» **Compito assegnato**
Puoi trascrivere parola per parola il passo del testo sul ceppo di Natale riportato qui sotto, da "ALBERI NATALIZI" fino a "festa del Natale." compreso?

» **Testo selezionato**

ALBERI NATALIZI
USO E COSTUMI DI ALTRI TEMPI
Dell'albero natalizio, noi non abbiamo conservato più altro che il ceppo, la festa di Ceppo è quindi chiamata in Toscana la festa del Natale.
Il Fanfani, nel suo piccolo Vocabolario dell'Uso Toscano, scrive che nella Val di Chiana, la sera della vigilia di Natale, tutte le famiglie si riuniscono tra loro, e, tra l'altre cose d'allegria che sogliono fare, mettono nel fuoco, intorno al quale si riunisce la famiglia prima della cena, un grosso ceppo di legno a bruciare; si bendano i bambini della casa, e, cosi bendati, si fanno battere con le molle sul ceppo, e nel battere si fa loro recitare una canzoncina detta l'Ave
Maria del Ceppo; la quale canzoncina ha la virtù di far piovere sul ragazzo ogni maniera di dolci, o altro, secondo la facoltà degli astanti.

» **Blocco dati**
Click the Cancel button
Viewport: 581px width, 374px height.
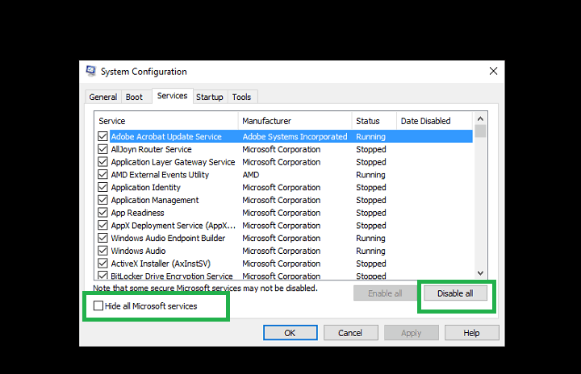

» **Risposta**
ALBERI NATALIZI
USO E COSTUMI DI ALTRI TEMPI
Dell'albero natalizio, noi non abbiamo conservato più altro che il ceppo, la festa di Ceppo è quindi chiamata in Toscana la festa del Natale.